Le caractère novateur de ce livre tient également à l’attention portée par plusieurs de ses contributeurs aux espaces, esquissant ainsi une géographie des structures de santé dans le paysage parisien du XIXe siècle. Outre l’Hôtel-Dieu, qui fait figure d’exception, ils décrivent parfaitement ce «grand mouvement centrifuge» caractérisé par la délocalisation des hôpitaux vers des périphéries dont l’atmosphère était perçue comme plus pure et pour répondre aux besoins d’une population industrieuse en forte croissance. La vogue des théories aéristes et de l’héliotropisme a même contribué au déplacement des hospices pour vieillards indigents et des asiles d’aliénés vers des campagnes rendues attractives par des considérations budgétaires et des projets de thérapie par le travail.

Avec leur implantation dans les quartiers ouvriers proches des banlieues, les hôpitaux ont connu un renouvellement de la population de leurs usagers.

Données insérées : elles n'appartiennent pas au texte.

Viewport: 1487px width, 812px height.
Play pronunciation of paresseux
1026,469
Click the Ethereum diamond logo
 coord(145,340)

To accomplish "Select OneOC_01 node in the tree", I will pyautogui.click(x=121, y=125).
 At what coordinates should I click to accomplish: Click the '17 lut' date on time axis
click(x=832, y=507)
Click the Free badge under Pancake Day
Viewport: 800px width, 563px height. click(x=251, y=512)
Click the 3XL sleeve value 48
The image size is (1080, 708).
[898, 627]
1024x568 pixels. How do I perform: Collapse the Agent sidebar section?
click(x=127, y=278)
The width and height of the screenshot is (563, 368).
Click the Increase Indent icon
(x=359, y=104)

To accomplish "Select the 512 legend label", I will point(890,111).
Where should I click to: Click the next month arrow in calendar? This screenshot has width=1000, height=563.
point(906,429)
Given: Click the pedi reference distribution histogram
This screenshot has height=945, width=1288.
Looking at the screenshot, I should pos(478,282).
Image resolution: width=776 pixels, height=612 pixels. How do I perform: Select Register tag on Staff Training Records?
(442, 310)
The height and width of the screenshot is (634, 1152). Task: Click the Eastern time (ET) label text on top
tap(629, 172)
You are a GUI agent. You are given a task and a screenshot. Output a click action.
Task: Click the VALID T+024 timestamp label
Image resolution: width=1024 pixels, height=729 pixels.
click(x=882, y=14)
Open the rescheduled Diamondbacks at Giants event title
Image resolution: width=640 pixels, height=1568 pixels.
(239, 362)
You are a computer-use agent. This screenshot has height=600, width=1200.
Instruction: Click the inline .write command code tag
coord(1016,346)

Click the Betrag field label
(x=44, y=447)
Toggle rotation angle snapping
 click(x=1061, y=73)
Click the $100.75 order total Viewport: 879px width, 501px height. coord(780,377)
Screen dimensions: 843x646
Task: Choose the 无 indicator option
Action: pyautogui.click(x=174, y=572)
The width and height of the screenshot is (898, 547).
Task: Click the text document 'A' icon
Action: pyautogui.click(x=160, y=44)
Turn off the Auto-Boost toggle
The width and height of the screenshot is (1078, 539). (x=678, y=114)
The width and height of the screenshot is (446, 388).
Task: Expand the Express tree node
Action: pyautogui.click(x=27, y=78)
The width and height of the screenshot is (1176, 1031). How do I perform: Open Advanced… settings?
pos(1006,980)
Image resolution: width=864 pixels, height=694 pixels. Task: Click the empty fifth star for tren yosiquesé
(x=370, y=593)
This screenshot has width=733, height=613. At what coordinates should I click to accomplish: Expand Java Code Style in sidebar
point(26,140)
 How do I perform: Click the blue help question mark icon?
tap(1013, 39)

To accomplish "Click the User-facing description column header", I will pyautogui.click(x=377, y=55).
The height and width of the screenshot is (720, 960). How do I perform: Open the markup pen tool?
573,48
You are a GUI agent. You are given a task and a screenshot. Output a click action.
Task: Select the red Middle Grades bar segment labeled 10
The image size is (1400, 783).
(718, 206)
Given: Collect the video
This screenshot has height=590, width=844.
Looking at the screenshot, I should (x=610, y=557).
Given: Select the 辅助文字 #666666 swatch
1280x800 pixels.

Plusieurs fonds d’archives, parmi les nombreuses sources de première main répertoriées dans l’ouvrage, permettent de mieux cerner la diversité sociale de cette patientèle où l’on compte de plus en plus de salariés, et notamment des accidentés du travail, bien étudiés par Isabelle Lespinet-Moret. À la suite de l’adoption de plusieurs lois sociales par les républicains, les remboursements de séjour perçus par ces patients ont coïncidé avec le déclin des formes caritatives de financement et une socialisation de la médecine hospitalière.

Ce sont très certainement les pistes ouvertes par cette histoire sociale par le bas, attentive au public de l’hôpital, à son profil, ses misères et ses plaintes, qui apparaissent les plus fructueuses pour des recherches à venir. Mais l’ouvrage passionne également par ses études de cas qui, loin de se focaliser uniquement sur les hôpitaux, livrent des connaissances inédites sur d’autres dispositifs de santé comme les maternités, les bureaux de bienfaisance, les dispensaires, ou certaines spécialités médicales comme l’aliénisme et la gériatrie. Il faut enfin souligner l’admirable facture de l’objet lui-même : ce livre est soigné, bien relié, et la mise en page bénéficie d’une iconographie exceptionnellement fournie et de qualité. Les Maux & les soins s’impose donc tout à la fois comme une référence incontournable pour qui s’intéresse à l’histoire de la médecine, un outil de travail indispensable aux chercheurs et une pièce de choix pour les amateurs de beaux livres.